Dünya yeni düzene hazırlanıyor
Geçen hafta yazımda Atlantik sisteminin merkezinden gelen “Batıyoruz!” seslerini yazmıştım. Bu hafta Atlantik sistemi ve karşısında her gün başka bir yeni haber ile şekillenen Asya sistemindeki gelişmeleri yazacağım.
Öncelikle geçen hafta şehit olan İran Cumhurbaşkanı, komşumuzun değerli lideri İbrahim Reisi ve arkadaşlarının şehit oluşlarını derin üzüntülerimle anmak istiyorum.
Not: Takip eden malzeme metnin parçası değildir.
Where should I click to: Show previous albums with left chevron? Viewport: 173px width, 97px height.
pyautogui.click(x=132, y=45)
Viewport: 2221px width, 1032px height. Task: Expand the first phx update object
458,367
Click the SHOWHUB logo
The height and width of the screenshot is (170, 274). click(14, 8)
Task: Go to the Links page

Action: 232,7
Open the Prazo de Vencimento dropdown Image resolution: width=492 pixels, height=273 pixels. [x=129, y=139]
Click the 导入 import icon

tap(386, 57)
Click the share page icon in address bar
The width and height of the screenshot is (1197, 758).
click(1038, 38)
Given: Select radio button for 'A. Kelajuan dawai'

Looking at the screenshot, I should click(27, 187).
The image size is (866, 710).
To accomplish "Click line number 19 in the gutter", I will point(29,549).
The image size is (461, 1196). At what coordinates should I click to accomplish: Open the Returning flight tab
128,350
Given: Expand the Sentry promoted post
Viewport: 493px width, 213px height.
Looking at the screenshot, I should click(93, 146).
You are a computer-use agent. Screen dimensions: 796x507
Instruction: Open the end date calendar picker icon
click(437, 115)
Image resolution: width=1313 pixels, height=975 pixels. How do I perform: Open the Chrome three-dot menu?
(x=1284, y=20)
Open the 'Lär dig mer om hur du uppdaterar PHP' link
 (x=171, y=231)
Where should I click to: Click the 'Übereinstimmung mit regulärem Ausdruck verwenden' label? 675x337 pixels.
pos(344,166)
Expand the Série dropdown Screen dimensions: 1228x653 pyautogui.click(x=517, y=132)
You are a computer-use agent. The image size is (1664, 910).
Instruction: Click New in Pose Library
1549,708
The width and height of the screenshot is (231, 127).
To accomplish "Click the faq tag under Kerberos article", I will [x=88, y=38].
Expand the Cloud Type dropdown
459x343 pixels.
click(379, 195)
2 bin 500 yıllık imparatorluk geleneği bulunan İran halkı, emperyalizm ve siyonizm karşısında ayaklanışlarına devam edecektir.
Sosyal medyada geçen hafta bir ileti dolaştı. İletide bir harita vardı. Haritanın açıklamasında İran ile Hindistan’ın Chabahar kenti limanı için sözleşme imzaladıklarını söylüyordu. Chabahar, İran’ın Hint Okyanusu kıyısında bir liman kenti.
ABD, Hindistan’ı bu sözleşmeyi imzaladığı için tehdit etmiş. Tehdit, Hindistan’ın İran ve Rusya’ya yönelik yaptırımları deldiği için. İletide ayrıca, sadece “Hindistan değil ki; Özbekistan, Türkmenistan, Afganistan ve Tacikistan da bu limana yatırım yapıyor. Biden tüm dünyaya yaptırım uygulamak istiyor.” ifadesi yer alıyor.
ABD’nin bu tehdidi boşa değil. Olayın arkasına baktığınızda şunu görüyorsunuz;
ABD’nin, NATO üyeliğine Finlandiya ve İsveç’i alırken yapmak istediği; Rusya’nın Hindistan’dan yaptığı ticareti Hint Okyanusu, Süveyş Kanalı, Akdeniz, Atlas Okyanusu ve Baltık Denizi üzerinden St. Petersburg deniz yolunu tıkamaktı. Hatıramızdadır, en son İsveç’in üyeliği için Türkiye ve Macaristan ABD yöntemleri ile ikna edilmişti.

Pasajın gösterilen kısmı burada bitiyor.